If Syria and Iran give up their WMD potential – Israel is going to find itself extremely isolated in global opinion – even more so than today. The Israelis will not be able to argue that their WMDs are designed to deter other WMDs, since those other WMDs will have been neutralized. Israel will argue, understandably, that because of its uniquely despised existence in the region, it still requires a deterrent of huge magnitude. I’d be very sympathetic to that case. But it will be difficult to argue that and to argue that it will never give up the West Bank as well. Neither the US nor the European powers would be able to support both Israel’s retention of nuclear and chemical weapons and the continuing occupation and relentless de facto annexation of the West Bank and East Jerusalem.
I can even see a strategy where a successful conclusion to the Iran negotiations and to the Syrian chemical stockpile would increase the pressure on Israel to end its brutal occupation of the West Bank.

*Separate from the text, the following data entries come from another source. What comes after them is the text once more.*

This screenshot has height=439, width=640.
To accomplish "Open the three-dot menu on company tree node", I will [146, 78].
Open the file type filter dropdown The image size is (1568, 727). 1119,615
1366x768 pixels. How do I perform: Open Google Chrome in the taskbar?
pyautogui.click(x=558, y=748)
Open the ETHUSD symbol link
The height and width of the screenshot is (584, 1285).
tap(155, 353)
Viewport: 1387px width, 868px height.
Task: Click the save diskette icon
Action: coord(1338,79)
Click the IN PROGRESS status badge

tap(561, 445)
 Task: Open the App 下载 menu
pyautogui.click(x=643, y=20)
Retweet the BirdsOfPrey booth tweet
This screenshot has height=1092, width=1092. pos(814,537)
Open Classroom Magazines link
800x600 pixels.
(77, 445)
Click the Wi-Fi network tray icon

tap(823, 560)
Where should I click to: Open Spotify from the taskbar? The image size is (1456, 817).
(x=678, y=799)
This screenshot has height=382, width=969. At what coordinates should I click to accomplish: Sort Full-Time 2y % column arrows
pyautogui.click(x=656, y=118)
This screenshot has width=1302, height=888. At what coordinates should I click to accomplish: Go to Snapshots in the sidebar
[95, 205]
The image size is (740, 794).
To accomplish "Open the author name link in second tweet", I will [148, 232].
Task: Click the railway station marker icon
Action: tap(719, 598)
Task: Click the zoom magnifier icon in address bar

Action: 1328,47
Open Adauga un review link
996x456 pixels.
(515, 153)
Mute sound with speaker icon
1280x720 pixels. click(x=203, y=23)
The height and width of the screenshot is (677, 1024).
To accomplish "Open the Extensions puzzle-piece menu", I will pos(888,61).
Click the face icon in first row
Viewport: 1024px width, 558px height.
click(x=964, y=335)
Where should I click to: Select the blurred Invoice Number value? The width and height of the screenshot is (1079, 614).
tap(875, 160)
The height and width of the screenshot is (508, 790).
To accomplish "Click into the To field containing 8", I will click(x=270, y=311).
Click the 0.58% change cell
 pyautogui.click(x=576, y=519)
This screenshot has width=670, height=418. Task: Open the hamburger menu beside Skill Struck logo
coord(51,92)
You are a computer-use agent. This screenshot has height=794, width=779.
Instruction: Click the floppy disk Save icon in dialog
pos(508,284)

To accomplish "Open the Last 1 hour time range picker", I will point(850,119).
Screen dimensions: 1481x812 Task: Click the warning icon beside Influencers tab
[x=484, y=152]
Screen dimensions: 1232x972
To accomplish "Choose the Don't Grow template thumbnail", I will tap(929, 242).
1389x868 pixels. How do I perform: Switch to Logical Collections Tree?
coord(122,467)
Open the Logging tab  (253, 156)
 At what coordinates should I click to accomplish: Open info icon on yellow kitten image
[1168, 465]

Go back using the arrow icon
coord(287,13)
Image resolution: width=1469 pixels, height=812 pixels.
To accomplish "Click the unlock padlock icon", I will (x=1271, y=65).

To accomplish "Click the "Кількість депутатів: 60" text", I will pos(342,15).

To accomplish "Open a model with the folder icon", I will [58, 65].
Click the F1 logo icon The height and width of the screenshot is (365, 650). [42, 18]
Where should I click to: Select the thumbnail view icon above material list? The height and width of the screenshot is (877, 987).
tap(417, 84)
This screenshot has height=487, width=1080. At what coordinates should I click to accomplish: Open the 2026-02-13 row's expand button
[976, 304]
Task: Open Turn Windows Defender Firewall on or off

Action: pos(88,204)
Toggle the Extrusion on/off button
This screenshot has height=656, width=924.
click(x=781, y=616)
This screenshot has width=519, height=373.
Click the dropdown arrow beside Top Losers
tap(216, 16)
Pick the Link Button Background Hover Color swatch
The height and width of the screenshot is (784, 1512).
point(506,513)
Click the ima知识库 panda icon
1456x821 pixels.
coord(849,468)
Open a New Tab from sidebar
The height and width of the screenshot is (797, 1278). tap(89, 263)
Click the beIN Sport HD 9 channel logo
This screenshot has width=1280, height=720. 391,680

What is Netanyahu’s strategy for dealing with that? Pfaff sees warfare against Iran as Netanyahu’s response to such advances – against US wishes. But I think that would intensify Israel’s isolation, especially if the Iranians were close to a deal – or even past one – with the West as a whole. Netanyahu is a Ted Cruz figure, but even he would not go there, I guess.
Is it therefore possible that developments in Syria and Iran could help advance a two-state solution in Israel/Palestine? Know hope.